The NPS Discovery drug database contains more than 1,100 drugs. When a sample comes in to the CFSRE, be it from a medical examiner’s office, a law enforcement agency, a crime lab, or even an emergency room or concerned doctor, their scientists begin the process of determining what drugs are in the sample.
“We get powders, pills, plant materials, [and] syringes, and we search for specific drugs in those samples,” Krotulski said. “We also get a lot of toxicology samples, whether it be blood, urine, serum, or plasma. When the samples come in the door, we first take them through a non-targeted screen using our comprehensive mass spectrometry library.”
Once the scientists know which of those 1,100 database drugs might be present, the sample is triaged through several secondary (or confirmation) tests, depending on the nature of the sample and what drugs are indicated.
“If it’s a blood sample, we’ll have to decide if we want to quantify the amount of drugs present, or [if] we just want to report the result qualitatively,” Krotulski said. “If it’s a urine sample, we may need to figure out if we are looking for the drug or its metabolites [the substances made when the body breaks down the original drug]. Or conversely, if we find a metabolite, then we have to figure out what the parent drug ingested was.”
Beyond the direct testing of the samples, the NPS Discovery experts also do “sample-mining,” which helps them try to predict what drugs may emerge. “We’re trying to be, as other people have called it, prophetic — or predictive of the future,” Krotulski said.
Of the 1,100 drugs in the program’s database, only 300 to 400 exist in analyzed samples. “We’ve got a lot of drugs in the database, and that gives us the opportunity to identify [new street drugs] if they emerge,” Krotulski said. “Some things we know we may never see, but some are drugs that we think we’ll see tomorrow or in the near future and want to be as prepared as possible.”
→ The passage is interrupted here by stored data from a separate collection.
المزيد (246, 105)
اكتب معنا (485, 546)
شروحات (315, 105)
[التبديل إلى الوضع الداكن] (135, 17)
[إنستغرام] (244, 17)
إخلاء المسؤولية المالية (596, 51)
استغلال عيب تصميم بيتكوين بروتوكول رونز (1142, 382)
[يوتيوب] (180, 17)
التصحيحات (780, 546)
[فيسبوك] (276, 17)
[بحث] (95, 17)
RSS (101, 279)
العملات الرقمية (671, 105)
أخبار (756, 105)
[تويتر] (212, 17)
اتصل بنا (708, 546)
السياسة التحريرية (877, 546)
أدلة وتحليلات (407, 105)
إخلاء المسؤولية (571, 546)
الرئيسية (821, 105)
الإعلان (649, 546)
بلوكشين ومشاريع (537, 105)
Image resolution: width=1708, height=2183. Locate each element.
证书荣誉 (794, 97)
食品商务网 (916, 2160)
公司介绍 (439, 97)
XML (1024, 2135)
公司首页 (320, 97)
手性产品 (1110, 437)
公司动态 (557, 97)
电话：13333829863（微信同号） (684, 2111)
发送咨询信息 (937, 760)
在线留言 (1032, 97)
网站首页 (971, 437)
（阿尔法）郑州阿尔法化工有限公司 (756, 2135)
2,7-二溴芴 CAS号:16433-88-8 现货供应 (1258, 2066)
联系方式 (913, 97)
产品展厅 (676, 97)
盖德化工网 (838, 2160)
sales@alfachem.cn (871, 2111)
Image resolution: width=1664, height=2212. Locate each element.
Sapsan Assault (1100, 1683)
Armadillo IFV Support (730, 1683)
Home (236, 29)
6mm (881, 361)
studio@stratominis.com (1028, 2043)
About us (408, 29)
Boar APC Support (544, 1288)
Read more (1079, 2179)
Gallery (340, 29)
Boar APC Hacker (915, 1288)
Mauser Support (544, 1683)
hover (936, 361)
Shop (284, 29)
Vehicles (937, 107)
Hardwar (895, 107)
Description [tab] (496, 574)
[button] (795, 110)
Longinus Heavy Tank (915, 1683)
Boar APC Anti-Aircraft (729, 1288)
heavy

The drugs flowing into the U.S. are changing more in their mix than in their amount, according to CFSRE’s NPS Discovery experts. “The nitazene analogs have replaced the fentanyl analogs,” Krotulski said, “but they are not replacing fentanyl itself. There is no indication that anything is replacing the amount of fentanyl across the country right now.”
Despite the restrictions on the fentanyl analogs, the continuing presence of fentanyl itself, combined with the emergence of nitazene analogs, means the overall state of illicit drug use in the U.S. “is definitely moving in a worse direction,” Krotulski said.
NPS Discovery hopes to strengthen its collaborations with the DEA to share emerging drug data. “We have data on the health impacts and the deaths associated with these new drugs and that is reflected in the DEA files,” Logan said. “We’re optimistic that there will be more opportunities for collaboration.”
Illicit drug use in the U.S. has a long history and continues to evolve. “If you think you know what is going on based on data from three months ago, you probably don’t know much at all,” he said. “It’s very dynamic and it’s not ending. Certain things are changing, but overall, the concept of newly emerging drugs infiltrating the drug supply is continuous.”
Logan noted that some evidence shows that drug deaths are flattening off, particularly with respect to fentanyl. “But with somebody inventing a new way of making fentanyl, a new way of getting it into the country, or an easier way to distribute it, that could change overnight. And overall, there is no evidence of a decline in drug use or drug availability,” he said.
NPS Discovery’s realistic goal is to lessen the harm.